> _DESCRIPTION OF THE TASK_
Give back only the lines starting at the one containing "Click the home icon in toolbar" and ending at the one containing "pyautogui.click(x=490, y=74)", switching "Image resolution" to "Image size" and leaving everything else unchanged.
## START ROWS
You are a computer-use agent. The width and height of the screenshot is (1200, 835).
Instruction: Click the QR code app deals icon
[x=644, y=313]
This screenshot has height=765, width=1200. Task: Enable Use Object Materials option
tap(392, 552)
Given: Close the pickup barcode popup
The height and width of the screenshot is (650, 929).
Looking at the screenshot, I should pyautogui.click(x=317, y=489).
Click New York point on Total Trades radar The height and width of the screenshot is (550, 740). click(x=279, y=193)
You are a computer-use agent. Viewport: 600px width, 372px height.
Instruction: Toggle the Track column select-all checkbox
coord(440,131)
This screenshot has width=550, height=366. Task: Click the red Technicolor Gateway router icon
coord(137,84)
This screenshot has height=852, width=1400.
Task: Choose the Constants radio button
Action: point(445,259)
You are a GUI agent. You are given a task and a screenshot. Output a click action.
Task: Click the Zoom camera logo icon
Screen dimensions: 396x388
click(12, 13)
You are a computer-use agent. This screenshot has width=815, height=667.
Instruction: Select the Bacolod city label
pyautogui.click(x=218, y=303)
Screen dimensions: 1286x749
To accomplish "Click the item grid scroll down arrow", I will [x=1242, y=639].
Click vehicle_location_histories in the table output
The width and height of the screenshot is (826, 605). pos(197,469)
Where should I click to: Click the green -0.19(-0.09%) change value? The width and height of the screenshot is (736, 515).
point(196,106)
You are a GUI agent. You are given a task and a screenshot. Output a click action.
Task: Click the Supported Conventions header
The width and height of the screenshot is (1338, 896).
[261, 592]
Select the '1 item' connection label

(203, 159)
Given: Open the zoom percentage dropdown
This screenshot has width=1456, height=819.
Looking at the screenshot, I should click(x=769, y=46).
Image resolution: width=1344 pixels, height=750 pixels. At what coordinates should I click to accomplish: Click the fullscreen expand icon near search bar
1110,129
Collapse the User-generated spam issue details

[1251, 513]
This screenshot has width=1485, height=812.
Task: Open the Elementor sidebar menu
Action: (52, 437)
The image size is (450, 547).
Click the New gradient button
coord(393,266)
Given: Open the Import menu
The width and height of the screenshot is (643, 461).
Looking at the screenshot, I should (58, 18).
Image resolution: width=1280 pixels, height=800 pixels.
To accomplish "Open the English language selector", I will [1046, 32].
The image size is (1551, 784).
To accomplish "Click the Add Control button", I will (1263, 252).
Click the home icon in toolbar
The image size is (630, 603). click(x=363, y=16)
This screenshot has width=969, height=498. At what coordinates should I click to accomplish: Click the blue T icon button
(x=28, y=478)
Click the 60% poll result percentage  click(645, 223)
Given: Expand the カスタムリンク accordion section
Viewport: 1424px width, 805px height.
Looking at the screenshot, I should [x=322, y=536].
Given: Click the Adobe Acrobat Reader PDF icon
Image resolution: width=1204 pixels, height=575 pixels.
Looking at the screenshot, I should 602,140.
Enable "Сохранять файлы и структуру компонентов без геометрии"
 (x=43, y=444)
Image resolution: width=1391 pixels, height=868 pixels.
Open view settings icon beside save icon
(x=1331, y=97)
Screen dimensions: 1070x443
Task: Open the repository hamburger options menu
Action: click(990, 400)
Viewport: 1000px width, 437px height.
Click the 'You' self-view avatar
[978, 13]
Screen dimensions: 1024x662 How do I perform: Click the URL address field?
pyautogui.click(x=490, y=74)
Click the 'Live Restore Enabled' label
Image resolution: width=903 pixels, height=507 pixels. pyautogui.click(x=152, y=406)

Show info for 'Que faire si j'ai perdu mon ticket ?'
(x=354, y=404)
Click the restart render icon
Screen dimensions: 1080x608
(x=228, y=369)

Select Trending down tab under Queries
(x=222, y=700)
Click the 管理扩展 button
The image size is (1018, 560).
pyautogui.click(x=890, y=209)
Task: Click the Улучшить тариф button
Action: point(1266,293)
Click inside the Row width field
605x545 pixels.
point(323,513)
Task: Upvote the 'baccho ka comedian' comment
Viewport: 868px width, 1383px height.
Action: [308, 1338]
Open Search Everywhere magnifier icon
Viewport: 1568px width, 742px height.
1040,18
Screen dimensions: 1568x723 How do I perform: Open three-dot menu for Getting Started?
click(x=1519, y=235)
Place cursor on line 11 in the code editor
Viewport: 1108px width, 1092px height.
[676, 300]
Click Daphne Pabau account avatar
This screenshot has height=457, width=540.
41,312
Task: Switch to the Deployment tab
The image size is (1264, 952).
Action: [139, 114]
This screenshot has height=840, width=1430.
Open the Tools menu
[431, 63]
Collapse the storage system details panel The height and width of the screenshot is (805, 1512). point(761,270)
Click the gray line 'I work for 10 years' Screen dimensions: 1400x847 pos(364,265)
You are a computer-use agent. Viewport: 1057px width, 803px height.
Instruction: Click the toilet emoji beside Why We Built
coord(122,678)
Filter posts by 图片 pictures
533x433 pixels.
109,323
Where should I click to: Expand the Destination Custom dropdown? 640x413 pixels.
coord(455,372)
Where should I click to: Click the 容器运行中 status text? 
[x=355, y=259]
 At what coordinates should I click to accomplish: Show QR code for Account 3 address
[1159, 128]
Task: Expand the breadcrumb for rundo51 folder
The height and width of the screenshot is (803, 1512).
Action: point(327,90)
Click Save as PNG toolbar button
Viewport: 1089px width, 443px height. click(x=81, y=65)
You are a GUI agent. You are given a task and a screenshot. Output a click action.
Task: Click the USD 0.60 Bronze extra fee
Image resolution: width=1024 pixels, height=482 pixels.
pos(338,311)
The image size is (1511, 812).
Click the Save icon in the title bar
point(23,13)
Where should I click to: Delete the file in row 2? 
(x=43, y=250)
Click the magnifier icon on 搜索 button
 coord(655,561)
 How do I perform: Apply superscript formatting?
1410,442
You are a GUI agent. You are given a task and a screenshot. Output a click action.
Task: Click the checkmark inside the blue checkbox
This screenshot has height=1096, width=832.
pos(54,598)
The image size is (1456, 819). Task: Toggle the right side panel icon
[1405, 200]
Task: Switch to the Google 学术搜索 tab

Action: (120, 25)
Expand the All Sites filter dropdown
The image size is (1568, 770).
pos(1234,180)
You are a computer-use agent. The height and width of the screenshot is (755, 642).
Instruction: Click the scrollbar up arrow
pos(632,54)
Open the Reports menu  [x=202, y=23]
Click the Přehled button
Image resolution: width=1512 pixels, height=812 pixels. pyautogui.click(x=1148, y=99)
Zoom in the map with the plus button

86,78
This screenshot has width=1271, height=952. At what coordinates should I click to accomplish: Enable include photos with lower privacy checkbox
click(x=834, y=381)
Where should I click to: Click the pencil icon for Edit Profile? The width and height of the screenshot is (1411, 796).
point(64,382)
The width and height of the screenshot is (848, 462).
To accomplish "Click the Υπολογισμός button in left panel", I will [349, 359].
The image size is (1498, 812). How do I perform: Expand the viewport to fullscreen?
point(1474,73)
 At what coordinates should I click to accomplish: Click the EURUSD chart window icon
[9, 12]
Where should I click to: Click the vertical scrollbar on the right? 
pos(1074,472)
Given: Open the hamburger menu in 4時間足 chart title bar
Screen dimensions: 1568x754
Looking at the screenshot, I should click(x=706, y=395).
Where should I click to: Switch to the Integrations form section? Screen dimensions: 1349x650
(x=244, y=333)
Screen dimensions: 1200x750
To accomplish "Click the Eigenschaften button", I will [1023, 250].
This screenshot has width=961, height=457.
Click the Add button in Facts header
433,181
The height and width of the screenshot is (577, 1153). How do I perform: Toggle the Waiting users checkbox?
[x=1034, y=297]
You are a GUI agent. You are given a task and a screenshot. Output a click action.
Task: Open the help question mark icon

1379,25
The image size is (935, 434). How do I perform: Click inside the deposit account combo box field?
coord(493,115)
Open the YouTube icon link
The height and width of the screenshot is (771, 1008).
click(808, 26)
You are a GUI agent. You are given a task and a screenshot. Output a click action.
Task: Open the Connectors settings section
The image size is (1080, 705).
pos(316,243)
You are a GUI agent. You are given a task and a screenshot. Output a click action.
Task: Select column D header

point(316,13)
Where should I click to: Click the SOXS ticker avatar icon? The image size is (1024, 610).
## END ROWS
> _WRITTEN ANSWER_
Click the home icon in toolbar
The image size is (630, 603). click(x=363, y=16)
This screenshot has width=969, height=498. At what coordinates should I click to accomplish: Click the blue T icon button
(x=28, y=478)
Click the 60% poll result percentage  click(645, 223)
Given: Expand the カスタムリンク accordion section
Viewport: 1424px width, 805px height.
Looking at the screenshot, I should [x=322, y=536].
Given: Click the Adobe Acrobat Reader PDF icon
Image size: width=1204 pixels, height=575 pixels.
Looking at the screenshot, I should 602,140.
Enable "Сохранять файлы и структуру компонентов без геометрии"
 (x=43, y=444)
Image size: width=1391 pixels, height=868 pixels.
Open view settings icon beside save icon
(x=1331, y=97)
Screen dimensions: 1070x443
Task: Open the repository hamburger options menu
Action: click(990, 400)
Viewport: 1000px width, 437px height.
Click the 'You' self-view avatar
[978, 13]
Screen dimensions: 1024x662 How do I perform: Click the URL address field?
pyautogui.click(x=490, y=74)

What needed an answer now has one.